Lejos del ideal individualista de un sujeto desapegado y sin vínculos que decide autónomamente, entendemos que el compromiso y el protagonismo democrático no pasa por una deliberación racional individual o colectiva, sino por una toma de postura subjetiva compartida con otros. Por eso no hay posición política propia que no esté en deuda con alguna forma apasionada de vinculación colectiva. Rescatemos algunos ejemplos de ello. La movilización de las sufragistas a partir de una reivindicación particular, el voto para las mujeres, que ejemplificaba una transformación social general; el liderazgo carismático de una persona, Gandhi, puesto al servicio de un proceso político colectivo como la independencia de la India; la fidelidad a un método, la desobediencia civil, en las luchas del Movimiento por los Derechos Civiles en EE.UU. en los años sesenta; la fuerza compartida de las Madres de la Plaza de Mayo por sostener la causa común de la memoria; o un modelo organizativo como el de la Plataforma de Afectados por la Hipoteca, bien arraigado en la vida cotidiana, para construir desde abajo una vida digna.
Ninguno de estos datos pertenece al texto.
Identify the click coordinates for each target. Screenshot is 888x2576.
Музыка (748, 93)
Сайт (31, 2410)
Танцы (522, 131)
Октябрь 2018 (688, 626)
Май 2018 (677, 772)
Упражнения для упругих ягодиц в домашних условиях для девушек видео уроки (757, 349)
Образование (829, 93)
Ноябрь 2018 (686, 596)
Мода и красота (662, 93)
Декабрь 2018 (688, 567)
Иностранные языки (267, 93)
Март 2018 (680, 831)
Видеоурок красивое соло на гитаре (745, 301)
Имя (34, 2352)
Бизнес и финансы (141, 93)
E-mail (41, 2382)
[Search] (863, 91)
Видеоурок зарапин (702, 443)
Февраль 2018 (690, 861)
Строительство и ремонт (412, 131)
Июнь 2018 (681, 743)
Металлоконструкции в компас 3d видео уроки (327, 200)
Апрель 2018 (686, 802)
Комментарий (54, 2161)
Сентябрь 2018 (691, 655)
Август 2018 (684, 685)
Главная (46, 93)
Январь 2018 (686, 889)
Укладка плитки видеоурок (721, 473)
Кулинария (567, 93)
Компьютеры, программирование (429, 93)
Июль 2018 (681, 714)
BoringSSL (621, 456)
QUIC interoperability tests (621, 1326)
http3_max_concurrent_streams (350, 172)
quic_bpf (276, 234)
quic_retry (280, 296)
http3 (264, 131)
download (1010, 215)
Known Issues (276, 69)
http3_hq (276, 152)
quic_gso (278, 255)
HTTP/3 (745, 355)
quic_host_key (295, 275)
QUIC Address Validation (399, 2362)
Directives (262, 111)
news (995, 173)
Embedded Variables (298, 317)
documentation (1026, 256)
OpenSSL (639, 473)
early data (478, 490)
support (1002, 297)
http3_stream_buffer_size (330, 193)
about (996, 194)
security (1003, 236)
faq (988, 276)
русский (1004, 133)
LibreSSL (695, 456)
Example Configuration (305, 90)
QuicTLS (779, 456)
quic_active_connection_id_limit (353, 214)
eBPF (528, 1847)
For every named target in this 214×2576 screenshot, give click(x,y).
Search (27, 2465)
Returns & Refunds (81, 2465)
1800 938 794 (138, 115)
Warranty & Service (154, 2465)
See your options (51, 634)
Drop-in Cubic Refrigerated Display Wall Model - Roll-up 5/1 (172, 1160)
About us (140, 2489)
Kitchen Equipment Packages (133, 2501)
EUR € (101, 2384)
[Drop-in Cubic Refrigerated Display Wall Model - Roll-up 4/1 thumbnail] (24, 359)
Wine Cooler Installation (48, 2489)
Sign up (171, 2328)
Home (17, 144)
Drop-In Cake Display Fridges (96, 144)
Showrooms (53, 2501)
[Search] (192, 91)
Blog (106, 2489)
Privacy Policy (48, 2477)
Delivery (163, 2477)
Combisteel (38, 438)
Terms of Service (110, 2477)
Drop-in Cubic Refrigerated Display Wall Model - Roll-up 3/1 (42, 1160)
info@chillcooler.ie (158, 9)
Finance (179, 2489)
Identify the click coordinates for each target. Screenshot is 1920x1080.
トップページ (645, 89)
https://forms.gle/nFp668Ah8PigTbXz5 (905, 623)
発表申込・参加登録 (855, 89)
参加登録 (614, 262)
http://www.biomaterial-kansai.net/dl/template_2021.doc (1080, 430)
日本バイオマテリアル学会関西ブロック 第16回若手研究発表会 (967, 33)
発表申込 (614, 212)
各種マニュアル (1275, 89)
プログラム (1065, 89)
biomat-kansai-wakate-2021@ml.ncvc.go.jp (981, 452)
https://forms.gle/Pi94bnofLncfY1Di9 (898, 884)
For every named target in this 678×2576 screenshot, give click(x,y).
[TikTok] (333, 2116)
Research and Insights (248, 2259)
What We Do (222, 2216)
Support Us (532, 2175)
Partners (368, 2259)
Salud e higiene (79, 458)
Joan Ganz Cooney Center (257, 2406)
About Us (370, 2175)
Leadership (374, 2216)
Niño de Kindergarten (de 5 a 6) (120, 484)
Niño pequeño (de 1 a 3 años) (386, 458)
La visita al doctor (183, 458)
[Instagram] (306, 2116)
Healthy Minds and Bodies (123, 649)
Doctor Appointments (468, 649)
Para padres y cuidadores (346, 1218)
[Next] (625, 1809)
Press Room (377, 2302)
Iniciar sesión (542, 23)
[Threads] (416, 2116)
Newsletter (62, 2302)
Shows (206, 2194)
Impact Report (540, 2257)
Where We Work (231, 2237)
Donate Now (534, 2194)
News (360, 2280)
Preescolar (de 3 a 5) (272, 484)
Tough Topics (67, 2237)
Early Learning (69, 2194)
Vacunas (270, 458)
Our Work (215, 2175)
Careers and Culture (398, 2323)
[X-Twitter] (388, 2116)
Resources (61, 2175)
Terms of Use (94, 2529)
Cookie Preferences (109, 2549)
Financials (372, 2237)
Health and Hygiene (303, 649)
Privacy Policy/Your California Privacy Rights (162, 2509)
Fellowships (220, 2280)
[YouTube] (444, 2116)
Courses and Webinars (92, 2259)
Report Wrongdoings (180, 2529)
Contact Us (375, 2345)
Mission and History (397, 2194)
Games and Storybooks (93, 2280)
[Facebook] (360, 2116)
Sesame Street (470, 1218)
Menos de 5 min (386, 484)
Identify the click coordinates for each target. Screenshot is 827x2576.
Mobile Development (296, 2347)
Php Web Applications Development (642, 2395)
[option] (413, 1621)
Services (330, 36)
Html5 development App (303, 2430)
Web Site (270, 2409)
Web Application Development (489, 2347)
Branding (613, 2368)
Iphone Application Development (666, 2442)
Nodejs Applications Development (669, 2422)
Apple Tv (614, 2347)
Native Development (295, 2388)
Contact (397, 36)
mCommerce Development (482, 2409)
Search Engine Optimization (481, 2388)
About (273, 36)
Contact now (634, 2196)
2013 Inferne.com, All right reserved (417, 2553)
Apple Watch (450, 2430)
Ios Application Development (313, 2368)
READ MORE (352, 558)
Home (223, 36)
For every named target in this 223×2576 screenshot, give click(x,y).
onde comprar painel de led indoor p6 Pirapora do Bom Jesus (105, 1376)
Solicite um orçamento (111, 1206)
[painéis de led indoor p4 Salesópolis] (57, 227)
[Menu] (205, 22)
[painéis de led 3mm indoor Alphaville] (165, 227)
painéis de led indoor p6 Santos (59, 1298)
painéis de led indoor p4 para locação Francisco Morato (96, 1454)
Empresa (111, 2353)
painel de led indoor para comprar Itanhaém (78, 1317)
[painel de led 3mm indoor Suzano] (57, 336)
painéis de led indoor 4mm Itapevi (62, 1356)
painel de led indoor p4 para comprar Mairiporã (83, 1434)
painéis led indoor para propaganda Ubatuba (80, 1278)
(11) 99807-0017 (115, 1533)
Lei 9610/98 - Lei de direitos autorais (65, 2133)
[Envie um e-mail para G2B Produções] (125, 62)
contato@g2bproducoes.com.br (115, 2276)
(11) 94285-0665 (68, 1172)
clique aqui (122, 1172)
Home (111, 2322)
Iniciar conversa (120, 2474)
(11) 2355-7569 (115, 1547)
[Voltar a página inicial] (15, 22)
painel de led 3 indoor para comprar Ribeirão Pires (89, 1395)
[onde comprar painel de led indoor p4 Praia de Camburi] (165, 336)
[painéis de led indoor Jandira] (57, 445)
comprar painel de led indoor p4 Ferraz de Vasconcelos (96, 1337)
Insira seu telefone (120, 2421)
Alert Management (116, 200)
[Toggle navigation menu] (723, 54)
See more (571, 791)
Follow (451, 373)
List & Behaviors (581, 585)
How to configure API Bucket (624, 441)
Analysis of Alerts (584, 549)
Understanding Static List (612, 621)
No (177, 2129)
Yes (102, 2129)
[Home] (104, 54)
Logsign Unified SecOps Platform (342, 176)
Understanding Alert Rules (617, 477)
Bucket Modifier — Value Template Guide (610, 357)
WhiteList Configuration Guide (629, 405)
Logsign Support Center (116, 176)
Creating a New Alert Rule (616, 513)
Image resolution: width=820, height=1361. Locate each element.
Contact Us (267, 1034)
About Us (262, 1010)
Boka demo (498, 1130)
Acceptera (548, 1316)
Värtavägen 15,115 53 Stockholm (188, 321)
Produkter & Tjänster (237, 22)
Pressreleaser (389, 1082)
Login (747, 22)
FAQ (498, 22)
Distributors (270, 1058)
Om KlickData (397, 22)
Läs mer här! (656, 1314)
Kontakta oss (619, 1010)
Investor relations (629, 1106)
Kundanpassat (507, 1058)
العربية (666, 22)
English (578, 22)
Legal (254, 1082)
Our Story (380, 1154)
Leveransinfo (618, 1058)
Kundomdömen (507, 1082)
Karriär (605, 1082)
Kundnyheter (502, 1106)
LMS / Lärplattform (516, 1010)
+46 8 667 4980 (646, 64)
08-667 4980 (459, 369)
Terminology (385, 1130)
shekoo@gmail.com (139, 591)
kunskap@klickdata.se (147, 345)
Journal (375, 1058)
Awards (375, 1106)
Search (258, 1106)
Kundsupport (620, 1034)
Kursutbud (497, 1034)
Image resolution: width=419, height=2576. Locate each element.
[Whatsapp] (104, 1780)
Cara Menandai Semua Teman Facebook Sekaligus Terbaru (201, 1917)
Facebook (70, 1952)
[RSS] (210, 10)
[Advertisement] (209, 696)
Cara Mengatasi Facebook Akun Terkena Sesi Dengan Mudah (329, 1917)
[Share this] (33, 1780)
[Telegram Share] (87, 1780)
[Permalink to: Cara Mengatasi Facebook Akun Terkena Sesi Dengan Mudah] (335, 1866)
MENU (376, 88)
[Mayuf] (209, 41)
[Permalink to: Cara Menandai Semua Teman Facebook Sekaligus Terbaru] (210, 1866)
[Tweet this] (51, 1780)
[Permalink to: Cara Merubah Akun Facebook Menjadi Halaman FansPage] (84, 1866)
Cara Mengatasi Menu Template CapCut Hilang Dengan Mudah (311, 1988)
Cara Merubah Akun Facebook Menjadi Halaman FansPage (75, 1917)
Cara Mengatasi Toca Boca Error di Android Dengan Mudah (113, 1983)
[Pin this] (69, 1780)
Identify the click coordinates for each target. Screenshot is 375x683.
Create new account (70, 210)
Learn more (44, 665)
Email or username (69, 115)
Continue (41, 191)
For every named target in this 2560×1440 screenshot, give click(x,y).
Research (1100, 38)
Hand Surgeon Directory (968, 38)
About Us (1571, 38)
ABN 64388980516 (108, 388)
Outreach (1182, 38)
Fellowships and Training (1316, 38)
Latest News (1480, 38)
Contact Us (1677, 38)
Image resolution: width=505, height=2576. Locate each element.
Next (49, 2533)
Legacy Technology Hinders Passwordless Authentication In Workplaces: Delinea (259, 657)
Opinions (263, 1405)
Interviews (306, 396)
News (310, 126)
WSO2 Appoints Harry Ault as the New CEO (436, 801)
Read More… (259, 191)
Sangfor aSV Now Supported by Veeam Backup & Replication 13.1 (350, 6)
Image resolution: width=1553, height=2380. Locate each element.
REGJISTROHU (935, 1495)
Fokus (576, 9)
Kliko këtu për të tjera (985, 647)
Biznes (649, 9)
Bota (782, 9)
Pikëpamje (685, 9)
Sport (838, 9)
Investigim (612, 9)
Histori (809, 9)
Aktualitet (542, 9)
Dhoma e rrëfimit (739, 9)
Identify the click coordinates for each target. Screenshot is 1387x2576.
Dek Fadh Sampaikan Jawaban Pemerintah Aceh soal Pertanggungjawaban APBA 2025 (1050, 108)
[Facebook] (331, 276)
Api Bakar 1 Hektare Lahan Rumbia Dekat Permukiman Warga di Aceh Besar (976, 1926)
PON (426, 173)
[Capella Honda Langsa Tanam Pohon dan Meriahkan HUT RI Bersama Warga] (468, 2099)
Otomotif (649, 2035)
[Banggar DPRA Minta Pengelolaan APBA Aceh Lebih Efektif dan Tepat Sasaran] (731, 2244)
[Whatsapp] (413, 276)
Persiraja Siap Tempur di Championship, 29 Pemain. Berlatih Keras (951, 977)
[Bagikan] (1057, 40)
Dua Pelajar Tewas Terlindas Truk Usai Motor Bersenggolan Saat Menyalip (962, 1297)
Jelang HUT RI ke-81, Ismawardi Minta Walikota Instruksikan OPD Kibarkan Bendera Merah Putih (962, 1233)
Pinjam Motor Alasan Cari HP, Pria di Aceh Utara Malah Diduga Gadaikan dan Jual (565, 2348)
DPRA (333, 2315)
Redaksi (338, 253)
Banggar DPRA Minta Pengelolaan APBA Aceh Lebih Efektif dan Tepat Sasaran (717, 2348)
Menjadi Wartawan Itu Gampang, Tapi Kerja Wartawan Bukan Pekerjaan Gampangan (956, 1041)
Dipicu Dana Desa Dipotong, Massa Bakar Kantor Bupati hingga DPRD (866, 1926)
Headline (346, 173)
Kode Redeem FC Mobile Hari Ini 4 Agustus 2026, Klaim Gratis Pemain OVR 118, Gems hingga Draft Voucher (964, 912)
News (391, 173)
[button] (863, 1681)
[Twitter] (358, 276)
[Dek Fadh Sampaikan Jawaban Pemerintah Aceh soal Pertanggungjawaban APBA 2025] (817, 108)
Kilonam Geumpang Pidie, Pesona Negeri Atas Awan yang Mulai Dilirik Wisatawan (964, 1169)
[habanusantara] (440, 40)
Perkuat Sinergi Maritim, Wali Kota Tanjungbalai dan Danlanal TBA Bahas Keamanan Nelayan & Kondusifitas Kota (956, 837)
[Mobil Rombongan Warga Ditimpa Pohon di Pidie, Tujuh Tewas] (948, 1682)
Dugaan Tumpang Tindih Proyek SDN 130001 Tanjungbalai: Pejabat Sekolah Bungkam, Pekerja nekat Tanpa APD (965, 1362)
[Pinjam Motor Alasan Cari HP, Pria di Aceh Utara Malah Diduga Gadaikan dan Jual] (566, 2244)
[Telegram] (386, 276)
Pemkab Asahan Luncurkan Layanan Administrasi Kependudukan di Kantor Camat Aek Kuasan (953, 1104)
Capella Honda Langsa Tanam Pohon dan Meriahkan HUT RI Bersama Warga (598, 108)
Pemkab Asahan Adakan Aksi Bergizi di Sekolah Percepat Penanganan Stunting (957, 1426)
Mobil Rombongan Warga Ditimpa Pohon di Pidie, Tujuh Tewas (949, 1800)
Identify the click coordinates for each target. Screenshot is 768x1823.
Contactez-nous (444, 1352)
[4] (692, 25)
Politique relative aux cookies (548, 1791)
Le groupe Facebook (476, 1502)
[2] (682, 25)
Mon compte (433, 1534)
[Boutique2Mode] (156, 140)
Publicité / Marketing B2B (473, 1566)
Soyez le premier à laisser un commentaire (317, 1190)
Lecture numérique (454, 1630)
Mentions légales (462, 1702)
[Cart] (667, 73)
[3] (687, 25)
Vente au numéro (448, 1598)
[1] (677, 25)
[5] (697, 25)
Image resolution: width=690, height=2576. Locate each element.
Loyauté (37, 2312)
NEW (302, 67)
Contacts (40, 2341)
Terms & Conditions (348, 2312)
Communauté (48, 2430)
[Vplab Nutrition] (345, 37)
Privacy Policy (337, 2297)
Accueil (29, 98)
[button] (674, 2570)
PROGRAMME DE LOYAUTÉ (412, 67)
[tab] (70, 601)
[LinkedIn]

En Podemos no contamos todavía con la fuerza de ninguna de estas formas de identificación, pero no renunciamos a las herramientas que tenemos a nuestro alcance para confluir apasionadamente en un proyecto colectivo de profundización y construcción democrática. Se trata de una invención política por hacer, sin garantías, pues no hay atajos ni recetas. Sabemos que no valen las buenas intenciones, sino los resultados prácticos.

No podemos abandonar las pasiones. Ni las tristes, dejando que el malestar se convierta en culpa individual o en resentimiento, ni las alegres, renunciando a prolongar el proceso de protagonismo y profundización democrática que estamos viviendo en estos años. Tenemos al alcance de la mano la posibilidad de que los aires de cambio que hemos respirado en las calles se hagan realidad también en las instituciones. Y depende en buena medida de nuestra capacidad de hacer más democracia con pasión.